Excerpted text —

Abstract
Amphotericin B (AMB) has been the irreplaceable drug of choice for countless fungal and protozoal infections. One of the lesser-known adverse effects of AMB is Pancytopenia - very rare with very few cases reported - most commonly observed following prolonged administration. We report the case of a patient suffering from visceral leishmaniasis, who developed worsening pancytopenia four to five days after being administered a single bolus dose of Liposomal Amphotericin B (L-AMB). The diagnosis was clinical and management involved supportive care, and granulocyte-macrophage colony-stimulating factor (GM-CSF). AMB is an effective drug, but is also associated with numerous side effects. Physicians are well-versed with the more frequently seen adverse drug reactions and their management. However, pancytopenia, being a rare adverse reaction to AMB, is less known and can be easily overlooked. This case report aims to ensure that the physicians must be aware of such possibilities in the first place to make swift diagnoses and management. The condition itself is seemingly self-limiting, although GM-CSF may be needed in refractory cases. It’s true that few previous case reports have indicated pancytopenia in association with prolonged AMB exposure, but we believe certain conditions may predispose a patient to a more acute presentation - as seen in our case.
Keywords: Adverse drug reaction, amphotericin B, pancytopenia, visceral leishmaniasis
Background
Amphotericin B (AMB) belongs to the polyene class of antifungals. Its introduction in the late 1950s revolutionized the treatment of invasive fungal infections where cryptococcal meningitis and disseminated fungal infections were almost always fatal. It remained the only effective drug of choice for life-threatening fungal infections in both immune-competent and immune-compromised patients (such as human immunodeficiency virus, HIV) for nearly a decade after that. Apart from fungal infections such as cerebral cryptococcosis, mucormycosis, disseminated candidiasis, histoplasmosis, it is the drug of choice for cutaneous and visceral leishmaniasis – a protozoal infection. It is also used empirically in cases of persistent febrile neutropenia.

Excerpted data —

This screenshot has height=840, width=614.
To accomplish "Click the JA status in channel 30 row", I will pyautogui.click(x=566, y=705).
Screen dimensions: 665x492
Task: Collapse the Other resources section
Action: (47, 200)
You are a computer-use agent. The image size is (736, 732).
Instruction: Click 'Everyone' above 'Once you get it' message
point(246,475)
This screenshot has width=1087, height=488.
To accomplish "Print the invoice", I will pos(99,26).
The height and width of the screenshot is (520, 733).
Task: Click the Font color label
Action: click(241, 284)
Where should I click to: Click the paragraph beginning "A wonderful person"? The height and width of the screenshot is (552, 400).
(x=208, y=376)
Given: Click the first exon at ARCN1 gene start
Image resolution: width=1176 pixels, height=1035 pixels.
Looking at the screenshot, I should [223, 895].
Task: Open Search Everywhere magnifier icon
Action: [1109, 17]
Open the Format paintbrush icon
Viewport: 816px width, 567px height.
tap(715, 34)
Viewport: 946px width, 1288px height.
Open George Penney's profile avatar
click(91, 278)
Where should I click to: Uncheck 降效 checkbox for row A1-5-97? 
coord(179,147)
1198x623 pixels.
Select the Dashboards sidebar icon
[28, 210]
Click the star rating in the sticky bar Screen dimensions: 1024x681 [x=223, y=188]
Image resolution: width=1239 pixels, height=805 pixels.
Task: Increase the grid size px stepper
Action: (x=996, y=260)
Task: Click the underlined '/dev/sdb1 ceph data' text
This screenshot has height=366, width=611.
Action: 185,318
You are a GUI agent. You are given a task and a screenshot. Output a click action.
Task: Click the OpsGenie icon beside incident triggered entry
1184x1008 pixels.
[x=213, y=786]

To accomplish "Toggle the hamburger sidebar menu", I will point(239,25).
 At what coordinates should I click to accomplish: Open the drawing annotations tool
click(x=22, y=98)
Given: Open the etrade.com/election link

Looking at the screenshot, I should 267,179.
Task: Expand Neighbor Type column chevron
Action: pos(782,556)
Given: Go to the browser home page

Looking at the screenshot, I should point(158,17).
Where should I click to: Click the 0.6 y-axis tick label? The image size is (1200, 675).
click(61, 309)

Your task —
Answer these from the amphotericin B text above:
(a) How many days after the single bolus dose of Liposomal Amphotericin B did the patient develop worsening pancytopenia?
(b) When was amphotericin B introduced?
(c) Besides supportive care, what did the patient's management involve?

Response to the task —
(a) Four to five days.
(b) In the late 1950s.
(c) Granulocyte-macrophage colony-stimulating factor (GM-CSF).